**Task to carry out:** Below are records; report the number of lines in them that include the word "height", with no other text.

Dataset below:

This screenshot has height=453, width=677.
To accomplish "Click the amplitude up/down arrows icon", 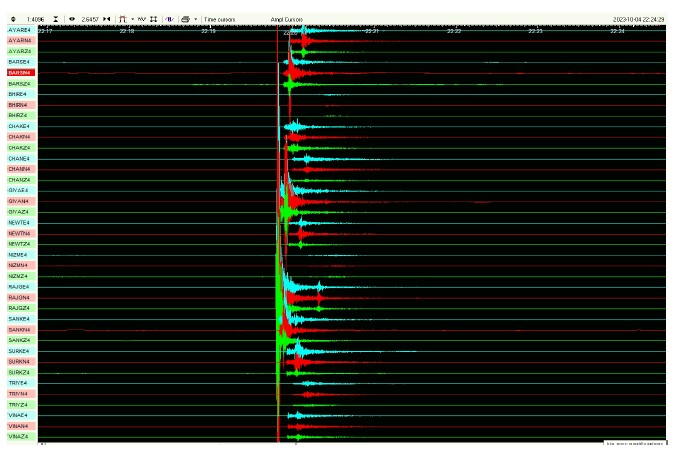I will tap(12, 19).
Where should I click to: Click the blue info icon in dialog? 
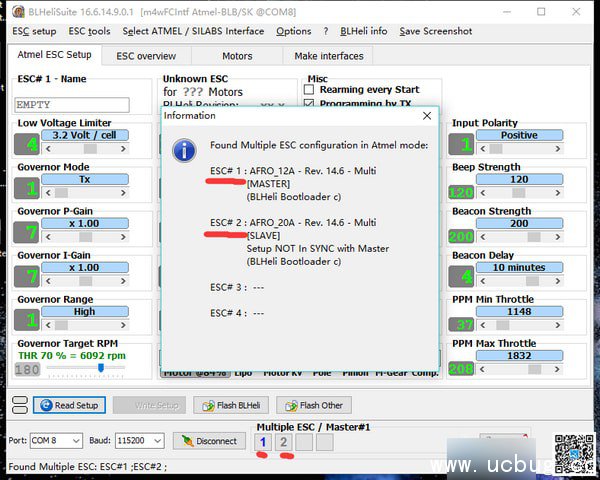[184, 151]
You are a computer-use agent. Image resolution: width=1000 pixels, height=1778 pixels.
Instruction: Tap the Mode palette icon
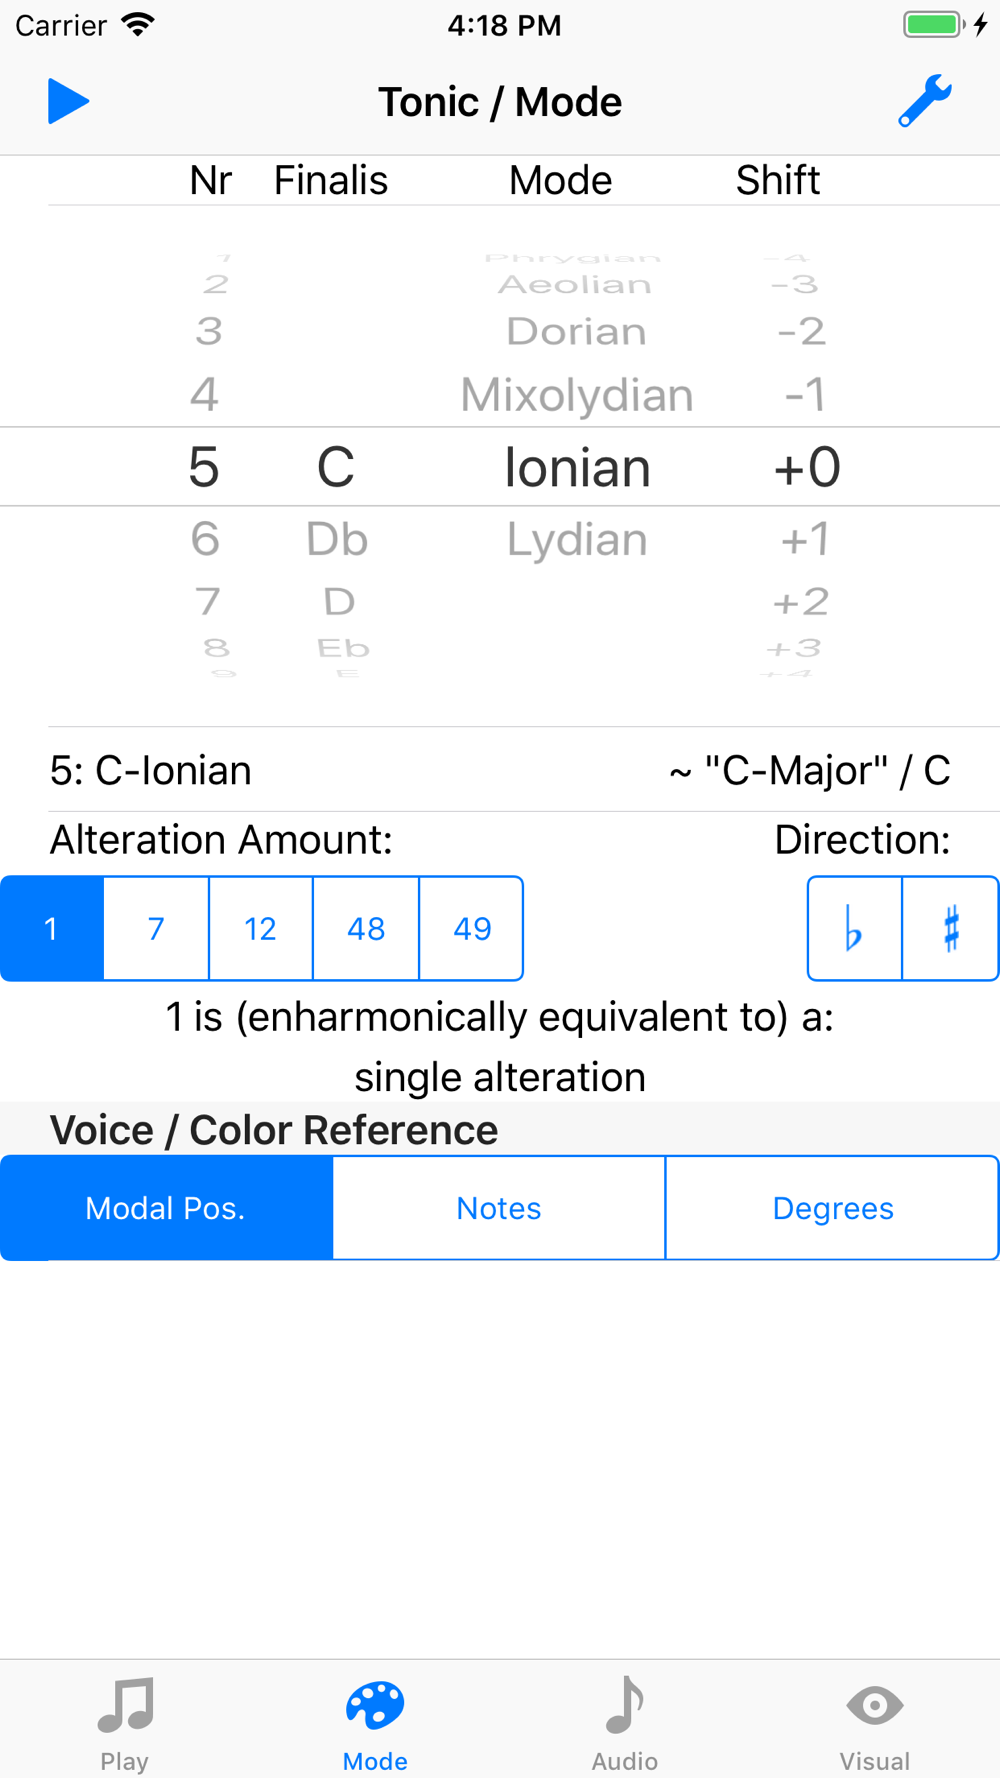[x=375, y=1706]
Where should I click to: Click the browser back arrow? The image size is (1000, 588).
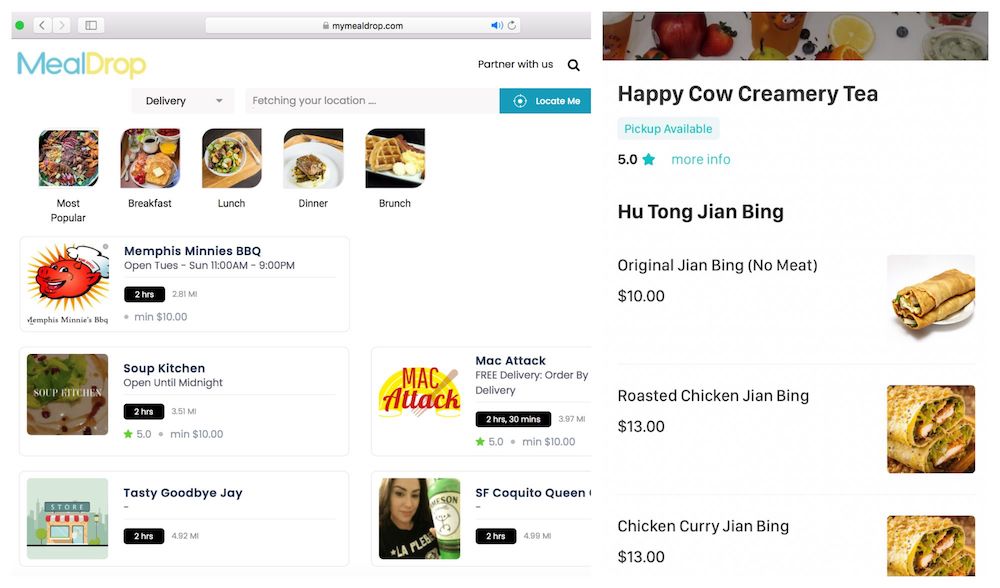(x=42, y=26)
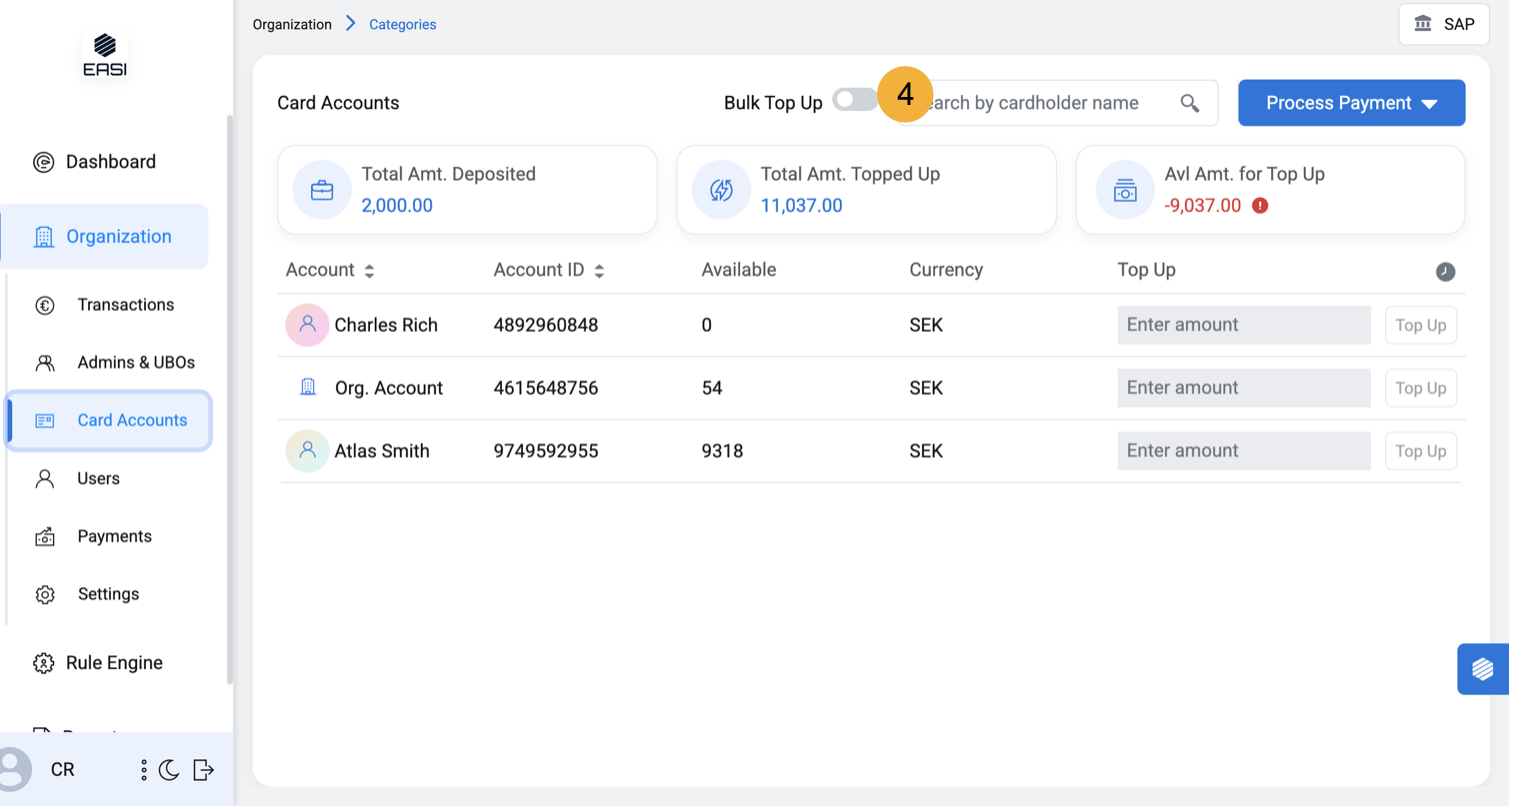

End of Dataset.

**Solution below:** 2